EXERCISE DIRECTIONS
Filter the records below, keeping only lines with the string "agent".

THE INPUT
------------------------
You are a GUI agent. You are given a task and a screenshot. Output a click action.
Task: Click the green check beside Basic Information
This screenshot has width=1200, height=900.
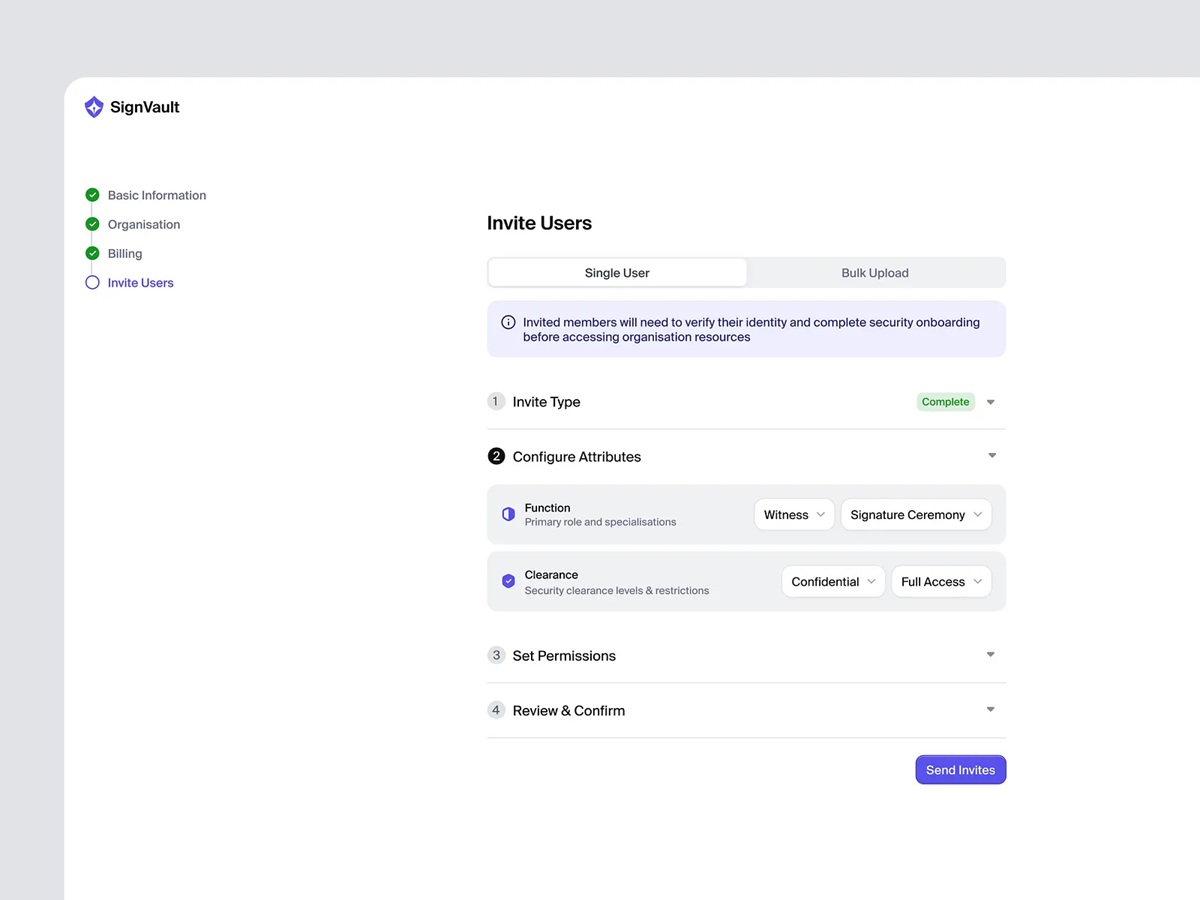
------------------------
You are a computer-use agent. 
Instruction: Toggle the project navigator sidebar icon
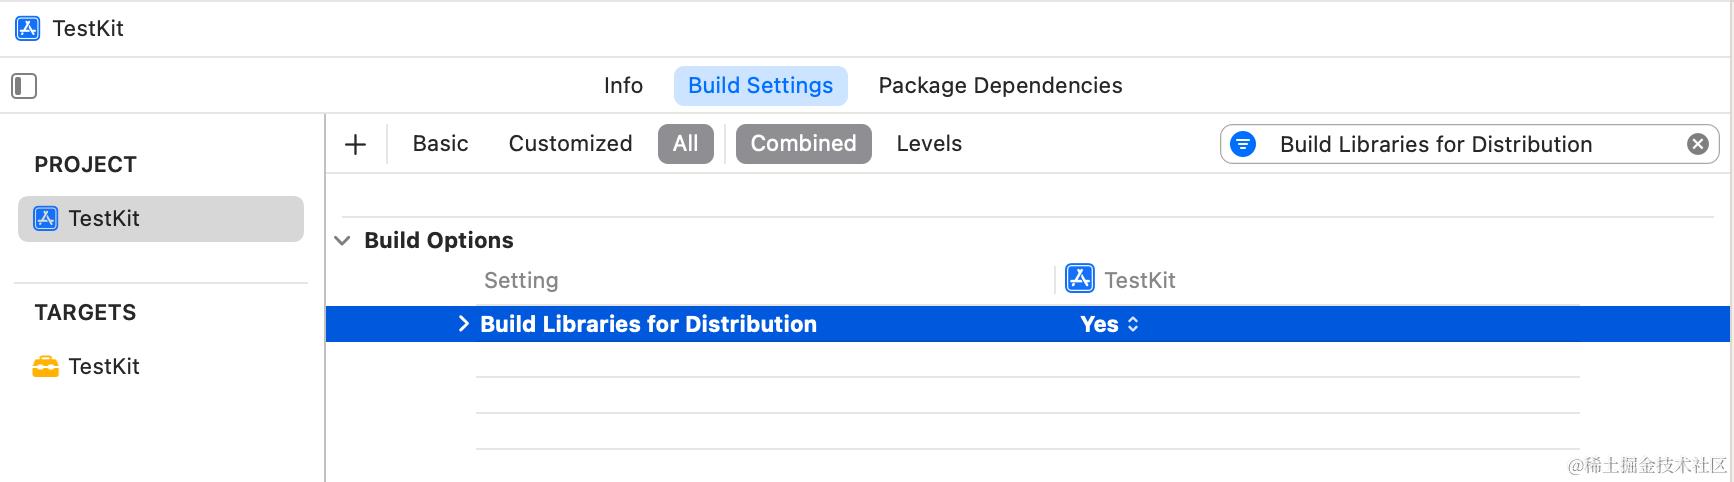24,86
------------------------
RESULT BELOW
You are a GUI agent. You are given a task and a screenshot. Output a click action.
You are a computer-use agent. 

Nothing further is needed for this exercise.